DaGRPO: Rectifying Gradient Conflict in Reasoning via Distinctiveness-Aware Group Relative Policy Optimization
Xuan Xie, Xuan Wang, Wenjie Wang, Shuai Chen, Wei Lin
TL;DR
DaGRPO tackles gradient instability in Group Relative Policy Optimization by introducing distinctiveness-aware mechanisms: sequence-level gradient rectification to filter low-distinctiveness samples and off-policy data augmentation to provide high-quality reasoning anchors. The approach stabilizes training, accelerates emergence of long-chain reasoning, and yields state-of-the-art performance on 9 math and OOD benchmarks, including a +4.7% average gain over GRPO on in-distribution math tasks. Ablations show the gradient-rectification component boosts performance even without off-policy data, while anchors significantly aid hard tasks and generalization.
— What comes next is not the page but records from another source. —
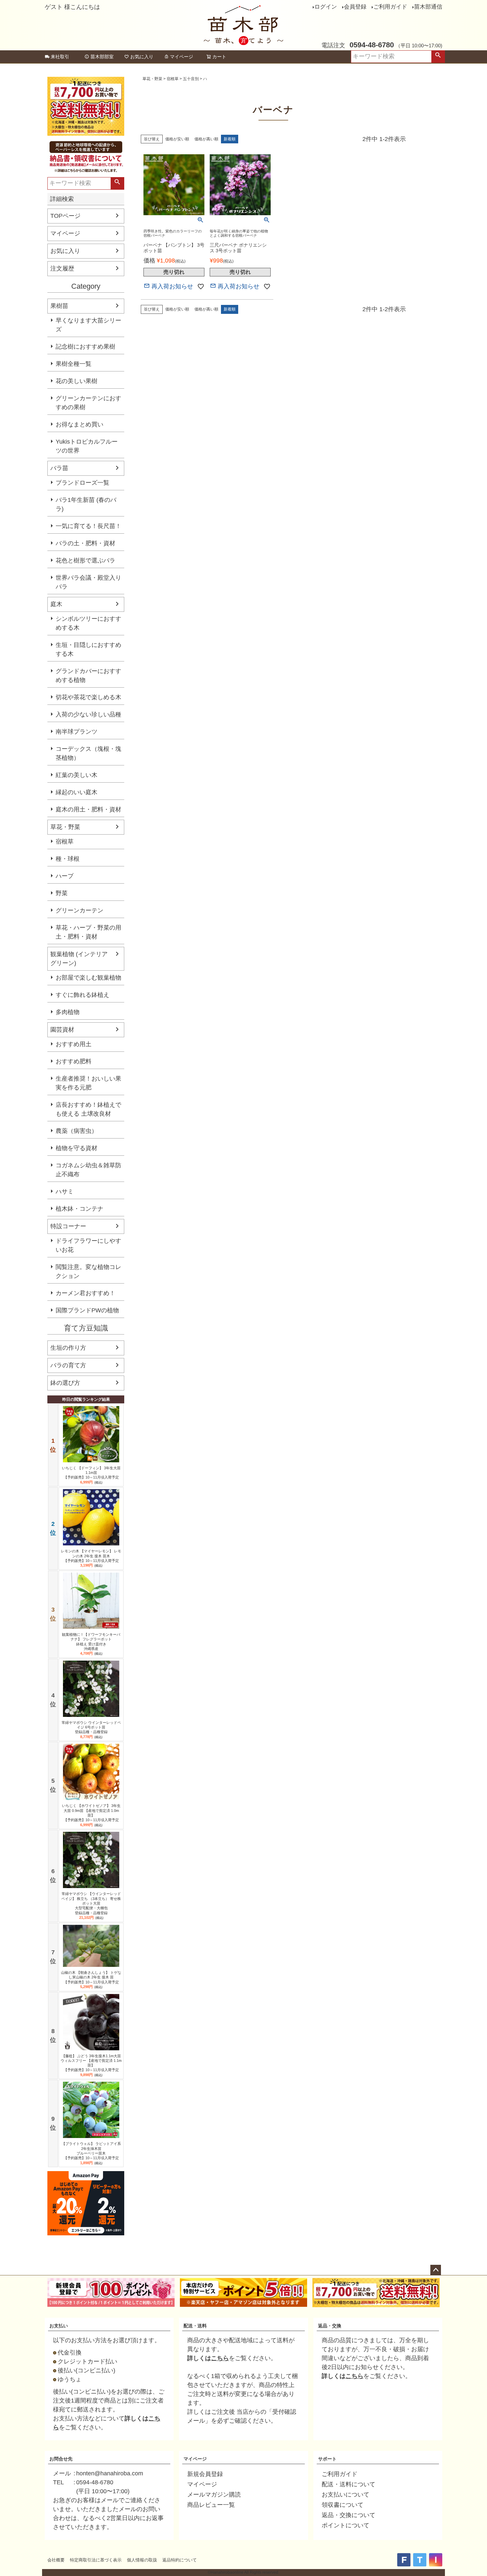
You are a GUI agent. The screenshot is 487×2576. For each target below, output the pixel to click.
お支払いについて (345, 2494)
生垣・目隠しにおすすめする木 (88, 649)
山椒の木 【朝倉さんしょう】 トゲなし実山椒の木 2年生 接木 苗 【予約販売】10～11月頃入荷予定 (91, 1977)
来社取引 (60, 56)
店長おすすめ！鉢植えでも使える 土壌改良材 (88, 1109)
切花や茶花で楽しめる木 (88, 697)
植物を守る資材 (76, 1148)
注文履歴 (62, 268)
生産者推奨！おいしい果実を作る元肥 (88, 1083)
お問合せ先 (61, 2458)
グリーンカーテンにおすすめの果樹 (88, 403)
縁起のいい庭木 (76, 792)
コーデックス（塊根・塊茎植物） (88, 753)
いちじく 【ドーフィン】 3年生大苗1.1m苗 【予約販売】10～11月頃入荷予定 (91, 1473)
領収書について (342, 2505)
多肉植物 (68, 1012)
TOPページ (65, 216)
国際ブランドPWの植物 (87, 1310)
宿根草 (65, 841)
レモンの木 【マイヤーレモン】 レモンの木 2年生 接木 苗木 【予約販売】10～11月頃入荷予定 (91, 1556)
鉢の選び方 (65, 1383)
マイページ (181, 56)
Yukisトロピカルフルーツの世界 (87, 446)
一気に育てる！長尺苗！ (88, 526)
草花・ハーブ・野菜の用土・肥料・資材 (88, 932)
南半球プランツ (76, 731)
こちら (220, 2358)
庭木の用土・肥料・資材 (88, 809)
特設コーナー (68, 1226)
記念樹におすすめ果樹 (85, 346)
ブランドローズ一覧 (82, 482)
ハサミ (65, 1191)
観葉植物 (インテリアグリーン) (79, 958)
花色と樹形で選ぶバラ (85, 560)
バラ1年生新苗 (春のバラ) (86, 504)
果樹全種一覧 (73, 364)
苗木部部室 (102, 56)
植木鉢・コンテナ (79, 1208)
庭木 (56, 604)
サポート (327, 2458)
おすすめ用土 (73, 1044)
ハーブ (65, 876)
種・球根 (68, 858)
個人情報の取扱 (142, 2559)
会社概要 (56, 2559)
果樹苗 (59, 306)
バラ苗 (59, 468)
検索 (438, 57)
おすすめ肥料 (73, 1061)
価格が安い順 (177, 139)
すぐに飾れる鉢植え (82, 995)
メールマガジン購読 (214, 2494)
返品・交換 (329, 2325)
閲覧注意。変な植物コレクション (88, 1271)
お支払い (58, 2325)
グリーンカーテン (79, 910)
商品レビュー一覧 (211, 2505)
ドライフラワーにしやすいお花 (88, 1245)
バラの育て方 (68, 1365)
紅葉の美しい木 (76, 775)
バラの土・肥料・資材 (85, 543)
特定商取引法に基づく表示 (96, 2559)
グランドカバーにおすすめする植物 (88, 675)
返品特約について (179, 2559)
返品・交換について (348, 2515)
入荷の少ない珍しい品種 (88, 714)
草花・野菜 (65, 827)
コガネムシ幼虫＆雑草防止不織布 (88, 1170)
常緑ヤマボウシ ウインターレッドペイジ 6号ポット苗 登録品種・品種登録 (91, 1727)
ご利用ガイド (390, 7)
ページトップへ (435, 2270)
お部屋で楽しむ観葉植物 (88, 977)
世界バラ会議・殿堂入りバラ (88, 582)
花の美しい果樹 (76, 381)
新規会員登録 (205, 2474)
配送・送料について (348, 2484)
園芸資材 (62, 1029)
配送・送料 (195, 2325)
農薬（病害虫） (76, 1131)
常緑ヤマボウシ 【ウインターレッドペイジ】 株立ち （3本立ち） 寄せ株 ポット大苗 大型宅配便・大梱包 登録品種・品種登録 (91, 1903)
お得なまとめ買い (79, 424)
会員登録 (355, 7)
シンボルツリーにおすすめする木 (88, 623)
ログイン (325, 7)
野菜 (62, 893)
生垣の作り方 (68, 1347)
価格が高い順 (206, 139)
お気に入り (141, 56)
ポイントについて (345, 2525)
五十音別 (191, 78)
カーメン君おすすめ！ (85, 1293)
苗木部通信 (428, 7)
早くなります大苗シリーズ (88, 325)
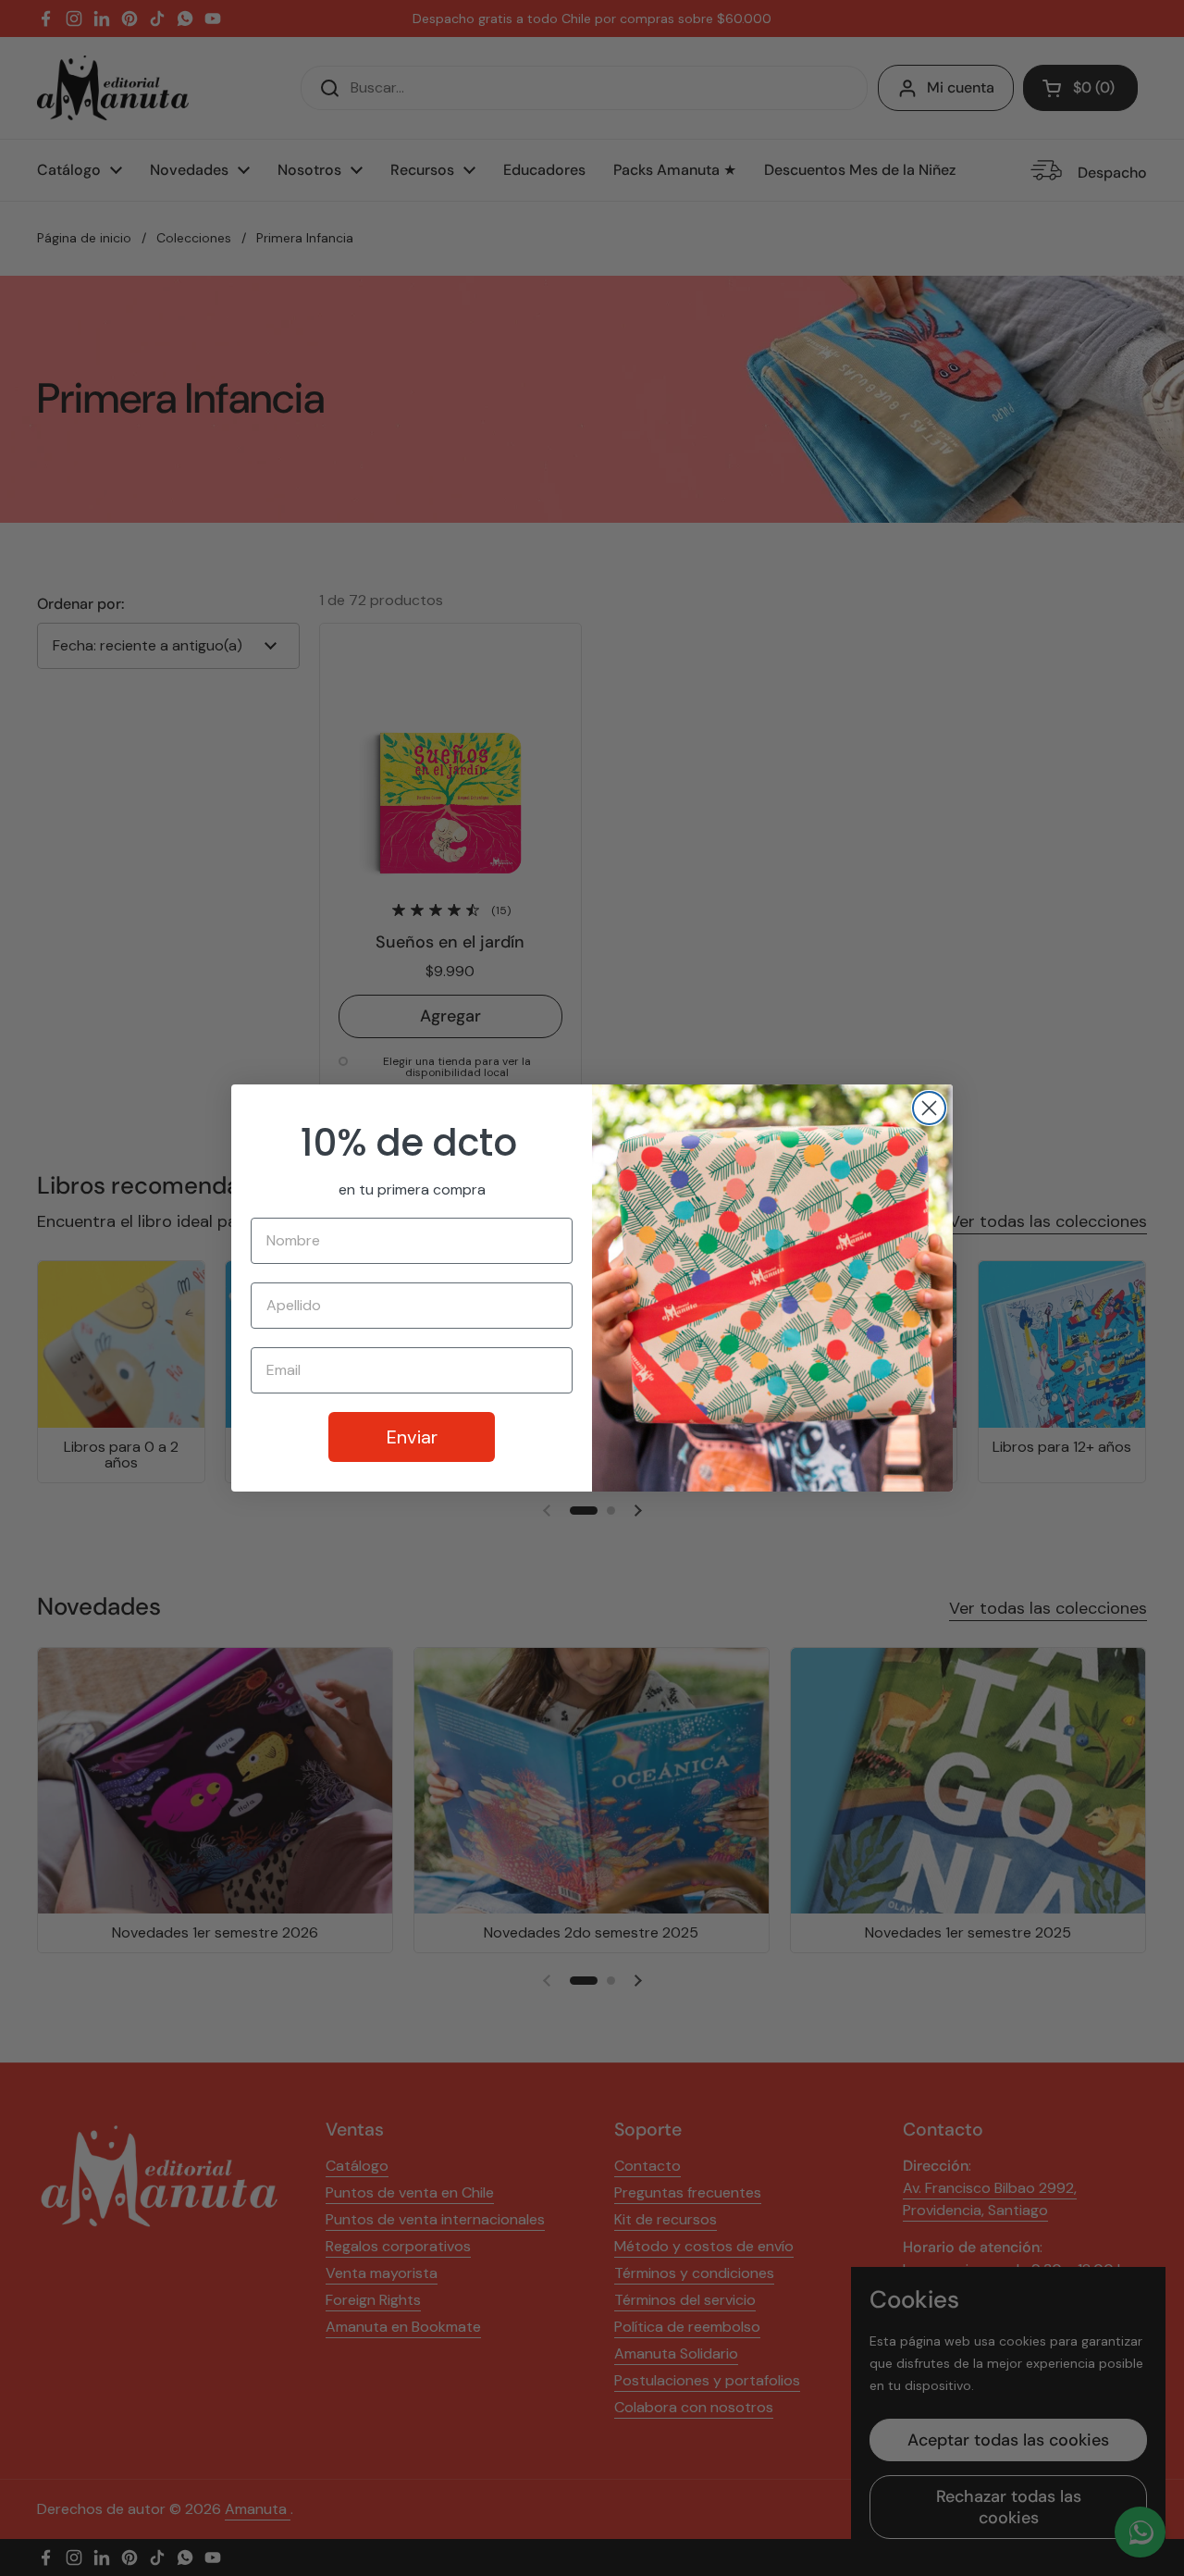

Limitations include the computational cost of LLM-based scoring and dependence on external expert data for anchors, pointing to directions for future efficiency improvements and self-bootstrapping methods.
Abstract
The evolution of Large Language Models (LLMs) has catalyzed a paradigm shift from superficial instruction following to rigorous long-horizon reasoning. While Group Relative Policy Optimization (GRPO) has emerged as a pivotal mechanism for eliciting such post-training reasoning capabilities due to its exceptional performance, it remains plagued by significant training instability and poor sample efficiency. We theoretically identify the root cause of these issues as the lack of distinctiveness within on-policy rollouts: for routine queries, highly homogeneous samples induce destructive gradient conflicts; whereas for hard queries, the scarcity of valid positive samples results in ineffective optimization. To bridge this gap, we propose Distinctiveness-aware Group Relative Policy Optimization (DaGRPO). DaGRPO incorporates two core mechanisms: (1) Sequence-level Gradient Rectification, which utilizes fine-grained scoring to dynamically mask sample pairs with low distinctiveness, thereby eradicating gradient conflicts at the source; and (2) Off-policy Data Augmentation, which introduces high-quality anchors to recover training signals for challenging tasks. Extensive experiments across 9 mathematical reasoning and out-of-distribution (OOD) generalization benchmarks demonstrate that DaGRPO significantly surpasses existing SFT, GRPO, and hybrid baselines, achieving new state-of-the-art performance (e.g., a +4.7% average accuracy gain on math benchmarks). Furthermore, in-depth analysis confirms that DaGRPO effectively mitigates gradient explosion and accelerates the emergence of long-chain reasoning capabilities.